There has been much scuffling around these parts lately. Big sisters picking on little sisters and the poor boy gets hen-pecked quite a bit, as well. I have taken the stance that there should be civility between siblings and even though the love may not be flowing, I expect politeness. The hormones combined with the temperaments together with the mixture of girls and boy and personalities have left me in quite an amazing lurch. I am sick and tired of repeating myself, I think we could all do better, and it needs to start with me.
I feel very lazy, deep inside, when it comes to my own behavior modification. My habits have left me a bit bitter – unwilling to compromise, and tending toward the too kind but necessarily firm. I yell sometimes, I cuss sometimes, and I always regret it and apologize. I am often no better than the children when it comes to self-control and temper issues. Arrrrrg!


I try not to let them fight, but all to often I find them negotiating/arguing/fighting with me about silly tiny things like who can sit in the front seat today, and so I catch myself in that moment and say, “You crazy people, none of you can sit up here! None of you are old enough, and the air bags aren’t meant for a little person, you sit in your seat, put your seat belt on, and BE QUIET!” It is at times like these when I think: ” Man oh Man – I sure do like to lay it on thick- that was a smidge of an over reaction! I could have just said, ‘No, please sit in your seat.’ But NOOOOO I had to run my mouth for a half hour and give a dissertation on the reasons why not!”

I do to them what I WISH they wouldn’t do to each other.

I recently became inspired to strive for better in our inter-family relationships, and this is what I came up with. If you speak or respond disrespectfully I will say, “Pencil, Paper, Dining Room Table!” I had two squabblers make a huge poster titled: My Goal for Today – and when the person who isn’t acting right hears that, they know it means to copy the fourteen goals I found in the Duggar’s book, ’20 and Counting.’

Here they are, for your pleasure, and use:
1. Always use soft words, even when you do not feel good.
2. Always display kind actions, even if you have been mistreated.
3. Show joyful attitudes even when no one is looking.
4. Have sincere motives with no thought of self-gain.
5.Think pure thoughts.
6. Always give a good report of others. Never tattle-tale unless physical harm will come to someone.

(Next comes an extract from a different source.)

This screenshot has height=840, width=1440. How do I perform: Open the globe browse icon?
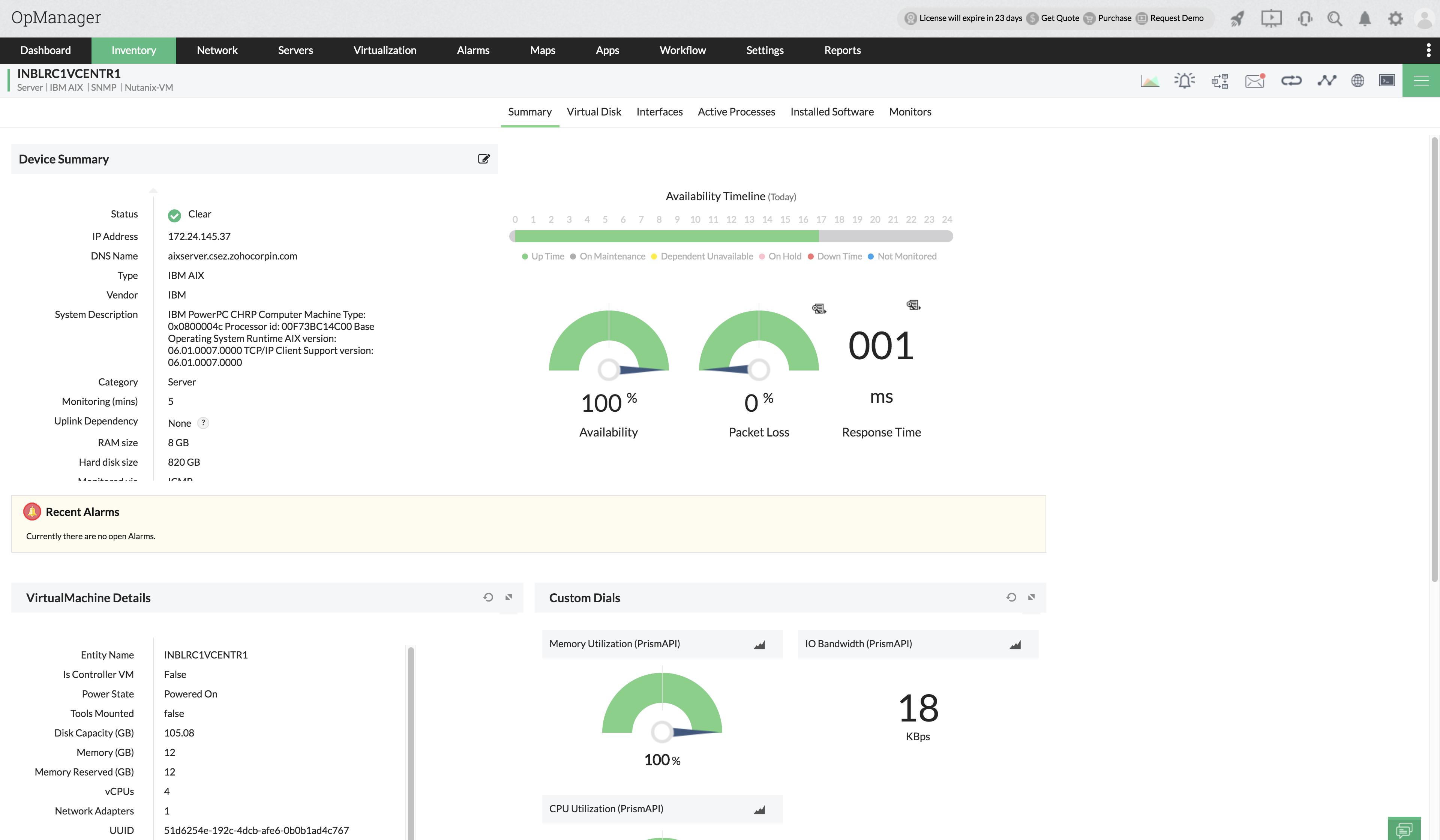tap(1358, 81)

Use Matthew 18.
7. Never raise a hand to hit.
8. Never raise a foot to kick.
9. Never raise an object to throw.
10. Never raise a voice to yell.
11. Never raise an eye to scowl.
12 . Use one toy/activity at a time.
13. Never let the sun go down on your wrath ( don’t go to bed angry).
14. Practice JOY: put Jesus first, Others next, Yourself last. Serving your family is the priority!

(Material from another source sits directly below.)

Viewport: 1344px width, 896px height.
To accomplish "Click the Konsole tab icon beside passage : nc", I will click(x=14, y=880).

There are some things that I have learned from this: if I yell and scream at them for even for a serious reason, it invalidates this whole project. I have to be willing to work on myself, to become a better person, a better example so they can model themselves after a kind, controlled lady instead of a harried screaming me-me.
It takes prayer and perseverance.
I am a long way off.
Pray for me that I can be more consistent in training up these children, making sacrifices to do the right thing!!
Do you ever have your kids write sentences or essays for punishment!?
What do you have them write?

2 Comments on “Mom, the Patient Mediator

  1. Love the list of family rules from the Duggars! Thanks for sharing this. Definitely hear you on the screaming being ineffective. My four year old just whines louder when I lose my cool!

    I don’t think wriitng is a punishment per say, I think it is an effective form of discipline to teach them proper behavior.

  2. I so appreciate your comment, Sara! The thing about writing as a form of punishment, is it truly depends on the individual, because some kids are totally into writing, and others abhor any sort of writing practice! So, I guess I think it really can be punishment, at times.